-- Task inputs follows --

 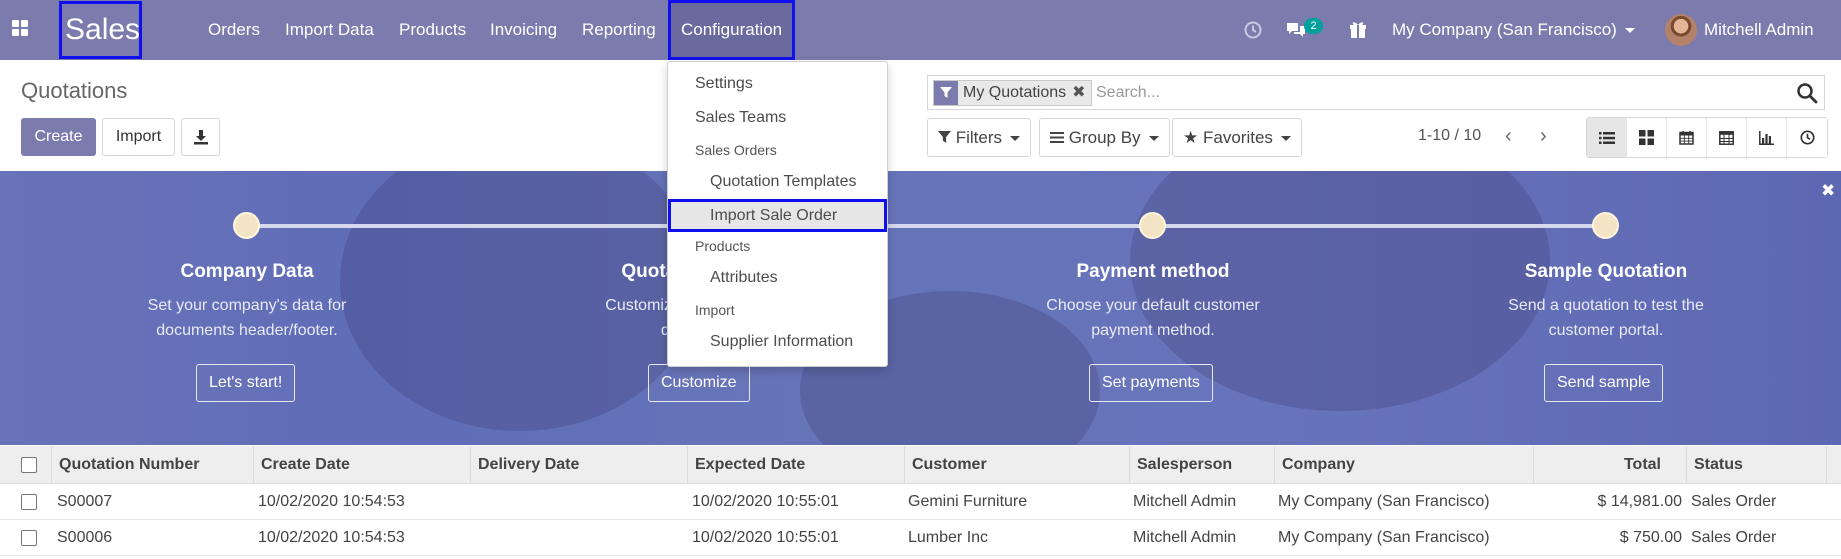 I want to click on step-desc-line: Choose your default customer, so click(x=1153, y=306).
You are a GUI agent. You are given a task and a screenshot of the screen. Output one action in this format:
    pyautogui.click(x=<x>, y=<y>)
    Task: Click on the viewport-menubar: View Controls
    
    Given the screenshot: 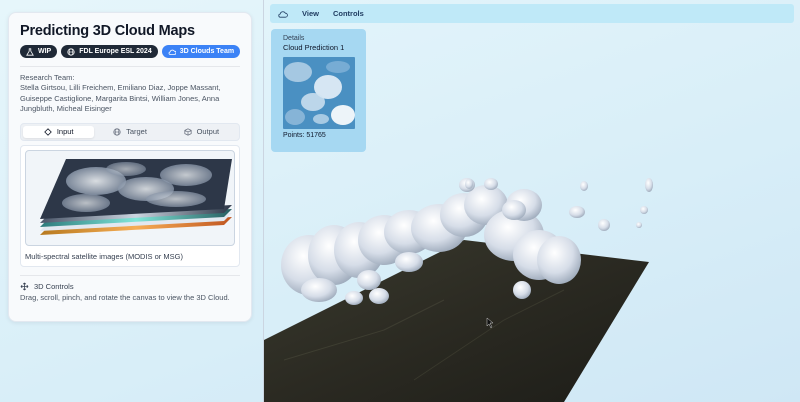 What is the action you would take?
    pyautogui.click(x=532, y=14)
    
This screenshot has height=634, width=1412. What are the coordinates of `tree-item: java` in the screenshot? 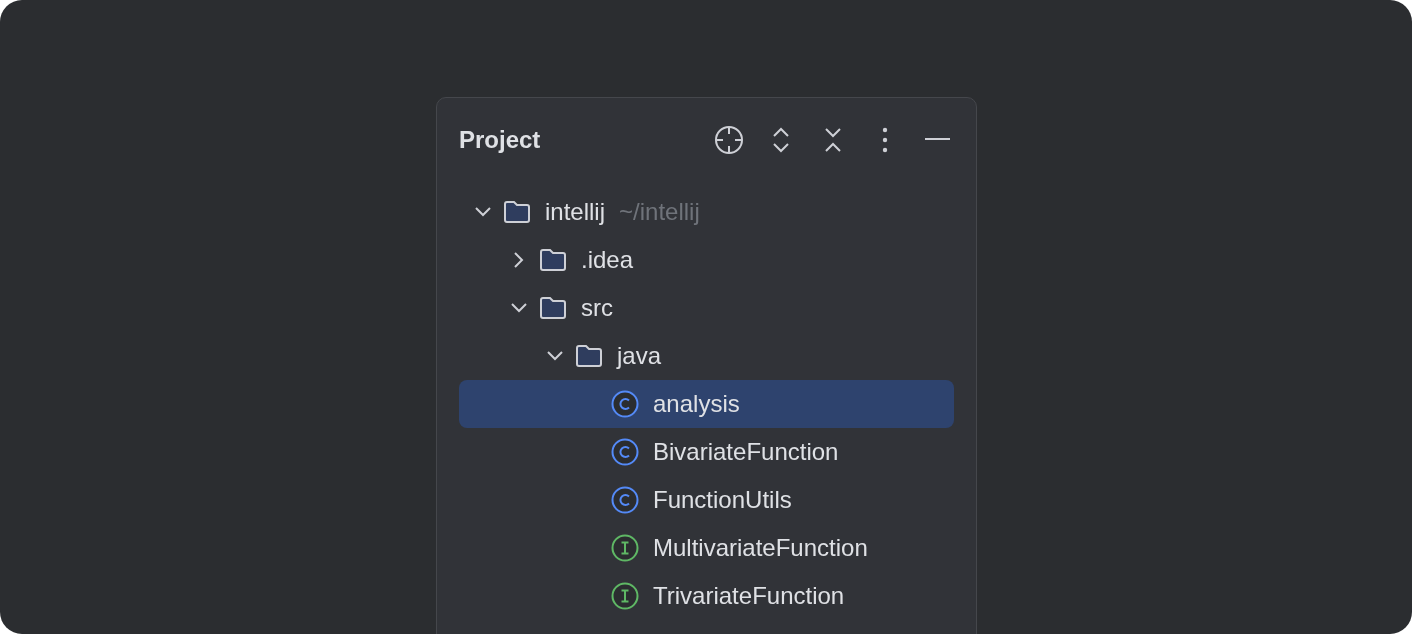 It's located at (706, 356).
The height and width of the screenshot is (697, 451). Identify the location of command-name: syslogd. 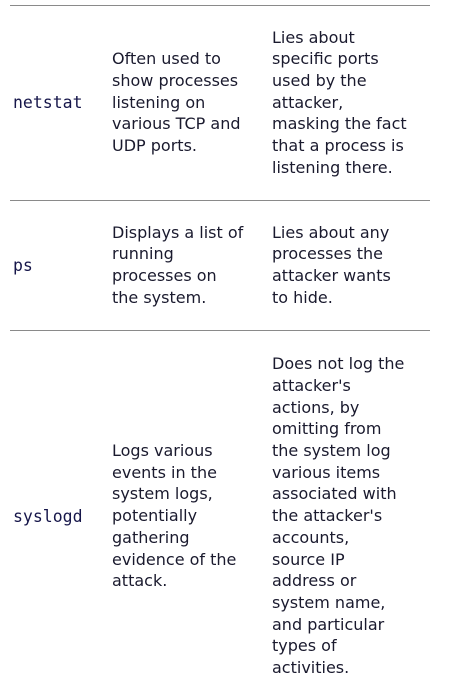
(48, 516).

-- Task inputs concluded --

**Work to be completed:**
Could you repeat the material from the line containing "The height and" through the end of the material, inclusive, swapping "Identify" for "Locate" and leaving everything else as it is? Omit the pictures from your answer.

**Problem solution:**
The height and width of the screenshot is (697, 451). Locate the location of command-name: syslogd. 
(48, 516).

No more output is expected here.